ISU Bootcamp Group Exercise Tutorial

Automation

How to write and execute an R script on the command line

An R script can be written in any text editor. For example, here is a simple R script that you can write and save as test.R.

#!/usr/bin/Rscript

cat("Hello world", sep="\n")

To run this script on the command line, you could type:

Rscript test.R

And you should see the output as:

Hello world

Sometimes you want to be able to pass values to an R script that are manipulated by your program. To do this, we could use the following and save it in a script called test-args.R:

#!/bin/usr/Rscript

args <- commandArgs(TRUE) #tells R your going to be passing arguments
cat(args[1], sep="\n")
cat(args[2], sep="\n")
cat(args[3], sep="\n")

Then when we execute this script with arguments passed, like so:

Rscript test-args.R one two three

Or...

Rscript test-args.R 1 2 3

It will return as an output the first three arguments.

How to execute multiple commands in a bash script.

If you have multiple commands that you want to execute in a file, you can put them in a script file like so, saving it as "test.sh"...

#!/bin/usr/bash

echo "Hello World!"
echo "Hello Universe!"
echo "Hello Galaxy!"

To execute this file:

bash test.sh

For loops in the shell

Here's an example of how to do a for loop in the shell.

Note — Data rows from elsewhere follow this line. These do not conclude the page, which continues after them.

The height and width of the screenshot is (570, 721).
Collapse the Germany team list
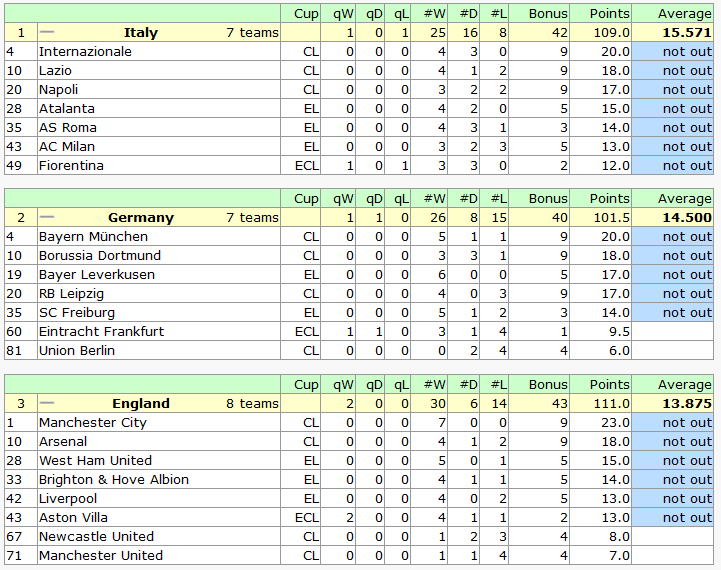pos(46,218)
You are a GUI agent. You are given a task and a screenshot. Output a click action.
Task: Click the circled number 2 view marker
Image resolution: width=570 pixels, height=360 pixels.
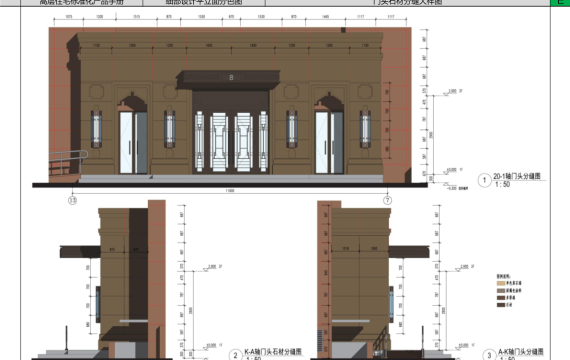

for x in 1 2 3; do echo $x; done

The output will be as follows:

1
2
3

Note that the "x" defines the variable which is then referred to in the subsequent loop as "$x". After the initiation of the for loop, you must have "do" prior to any commands on this variable. In this example, the command is simply "echo". The "done" indicates that the for loop is complete. This looks similar to for loops in R, right?

Challenge Exercise (integrating two days of bootcamping)

Obtain a version controlled dataset

I have placed a dataset on my github repo in a specific branch called R-Workshop. You need to obtain this data, you can see it here: https://github.com/adina/2014-01-08-iastate/tree/R-workshop/day2.automation. Note: You might already have this cloned, just update the repo if that is the case.

Explore this data.

Using shell commands, take a look at any of these data files. They contain the year, country, and number of gold, silver, and bronze medals earned. For medals_2000.txt results file, use shell commands to identify the largest number of gold medals earned and by which country.

Write a script to do data analysis.

Write a function in R to calculate the average number of gold medals earned for the year 2000. Now, place this function in a script where the input is the file name and the output is the average gold medal result. Execute this script on the command line for at least 3 files.

Using a for loop, create a bash file with all the commands to execute this program for all medal files. Hint: You can incorporate shell commands into your for loop.

for x in `ls *txt`; do echo $x; done >> test.txt

Execute the bash file.

Save the results to a new file called "summary.txt". Find the maximum average gold medals during this time.

Look! You've used version control, shell, R, and automation if you've successfully done this. Hopefully this helps you do your work more efficiently when you have a lot of files with similar analysis. It also helps you document your work when you have a bash file you can look back to as to what you did.